▸ Task directions
Go over the material below and report every line that contains the word "computer".

▸ Data to use
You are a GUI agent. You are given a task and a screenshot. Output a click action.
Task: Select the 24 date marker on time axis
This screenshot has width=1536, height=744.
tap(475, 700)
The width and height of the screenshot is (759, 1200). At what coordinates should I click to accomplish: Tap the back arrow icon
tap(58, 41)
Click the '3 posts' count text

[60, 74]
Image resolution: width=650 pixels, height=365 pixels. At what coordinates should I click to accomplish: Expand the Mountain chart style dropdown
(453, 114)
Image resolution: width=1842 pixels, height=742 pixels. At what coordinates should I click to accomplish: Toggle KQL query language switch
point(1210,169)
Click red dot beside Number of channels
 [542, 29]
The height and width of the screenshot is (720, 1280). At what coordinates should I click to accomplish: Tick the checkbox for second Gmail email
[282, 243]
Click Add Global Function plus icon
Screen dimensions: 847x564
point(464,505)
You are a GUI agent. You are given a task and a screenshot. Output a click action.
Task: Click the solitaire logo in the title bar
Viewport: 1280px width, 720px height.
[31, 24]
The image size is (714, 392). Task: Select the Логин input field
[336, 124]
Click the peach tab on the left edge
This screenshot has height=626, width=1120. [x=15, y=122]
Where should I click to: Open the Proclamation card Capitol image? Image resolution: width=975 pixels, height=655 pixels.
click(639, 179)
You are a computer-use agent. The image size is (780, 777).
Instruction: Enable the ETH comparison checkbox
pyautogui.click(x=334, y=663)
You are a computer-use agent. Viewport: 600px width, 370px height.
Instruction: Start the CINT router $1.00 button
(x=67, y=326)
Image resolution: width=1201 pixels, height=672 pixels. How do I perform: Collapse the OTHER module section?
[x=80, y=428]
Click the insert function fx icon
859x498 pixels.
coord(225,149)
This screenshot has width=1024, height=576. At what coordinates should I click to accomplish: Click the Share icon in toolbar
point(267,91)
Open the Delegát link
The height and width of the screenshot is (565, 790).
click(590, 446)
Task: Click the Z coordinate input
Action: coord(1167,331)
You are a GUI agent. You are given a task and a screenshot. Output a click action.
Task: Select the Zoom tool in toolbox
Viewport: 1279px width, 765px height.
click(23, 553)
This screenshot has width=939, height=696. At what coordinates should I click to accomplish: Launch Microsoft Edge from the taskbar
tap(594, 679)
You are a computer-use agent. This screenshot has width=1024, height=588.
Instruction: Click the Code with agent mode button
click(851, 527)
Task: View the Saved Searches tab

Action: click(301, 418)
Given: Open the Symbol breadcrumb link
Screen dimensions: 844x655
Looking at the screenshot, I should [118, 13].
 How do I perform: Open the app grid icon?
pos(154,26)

▸ Problem solution
You are a computer-use agent. The image size is (780, 777).
You are a computer-use agent. Viewport: 600px width, 370px height.
You are a computer-use agent. This screenshot has width=1024, height=588.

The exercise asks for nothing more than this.